In May 1950, Lindell's contract was purchased by the St. Louis Cardinals from the Yankees. After posting just a .186 batting average in 36 games for the Cardinals, he was sold to the Cardinals' minor league affiliate, the Columbus Red Birds who then traded him to the Hollywood Stars of the Brooklyn Dodgers organization. The Stars' manager, Fred Haney, converted Lindell into a knuckleball pitcher and, in 1952, he won 24 games against 9 losses to help the Stars win the Pacific Coast League pennant. He led the league in victories and strikeouts and, was voted the league's Most Valuable Player. His knuckleball proved to be unpredictable as he also led the league in bases on balls.
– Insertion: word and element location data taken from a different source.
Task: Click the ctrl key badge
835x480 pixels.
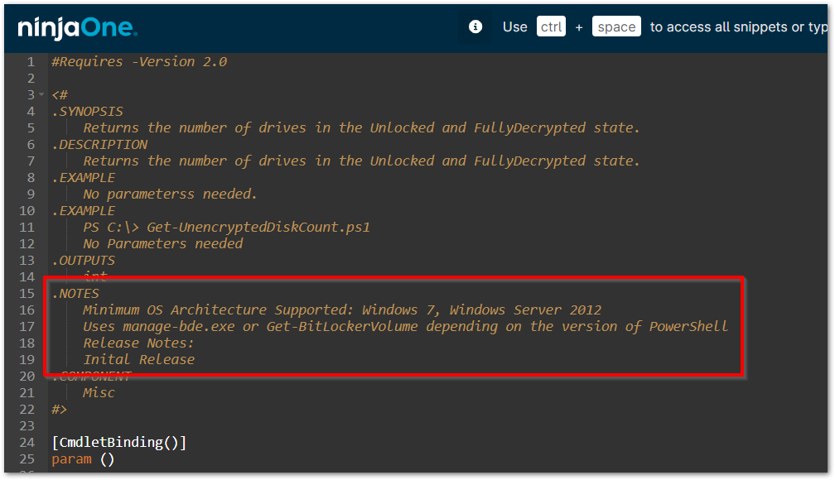Action: click(x=551, y=26)
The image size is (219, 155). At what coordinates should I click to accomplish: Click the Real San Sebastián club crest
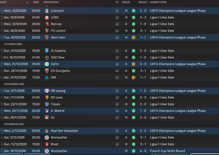(x=47, y=131)
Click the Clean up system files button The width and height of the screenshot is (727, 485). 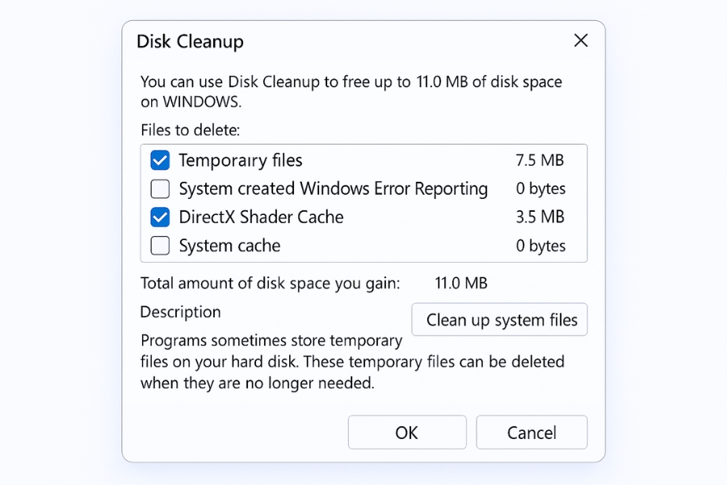[499, 319]
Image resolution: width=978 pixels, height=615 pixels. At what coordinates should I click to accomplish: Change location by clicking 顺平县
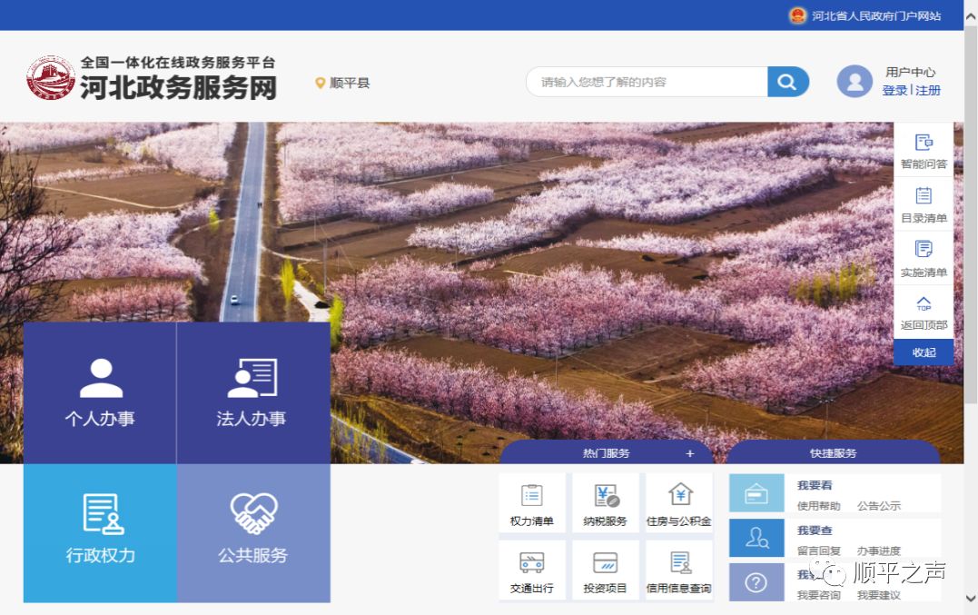tap(349, 82)
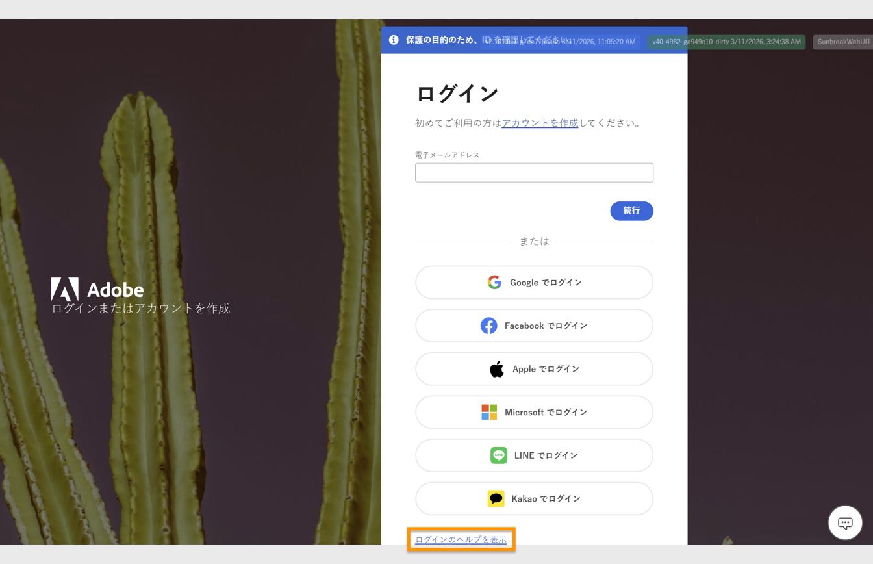Sign in with Google でログイン
Image resolution: width=873 pixels, height=564 pixels.
click(534, 282)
Lindell returned to the major leagues in 1953 at the age of 36 as a knuckleball pitcher, playing for the Pittsburgh Pirates, before being traded to the Philadelphia Phillies in August 1953. His knuckleball proved to be difficult to control in 1953, as he led the league in bases on balls and wild pitches. Although listed as a pitcher with the Pirates, he batted .286 and was used 34 times as a pinch-hitter, once tying a game with a 3-run ninth-inning home run. Lindell played his last major league game on May 9, 1954, at age 37. The Phillies released him in May 1954.

==Career statistics==
In a twelve-year major league career, Lindell played in 854 games with 762 hits in 2,795 at bats for a .273 batting average along with 72 home runs, 404 runs batted in and a .344 on-base percentage. As a pitcher, he compiled an 8–18 record with a 4.47 earned run average. He led American League outfielders in 1943 with a .994 fielding percentage.

Lindell died of lung cancer in Laguna Beach, California on August 27, 1985, just three days before his 69th birthday.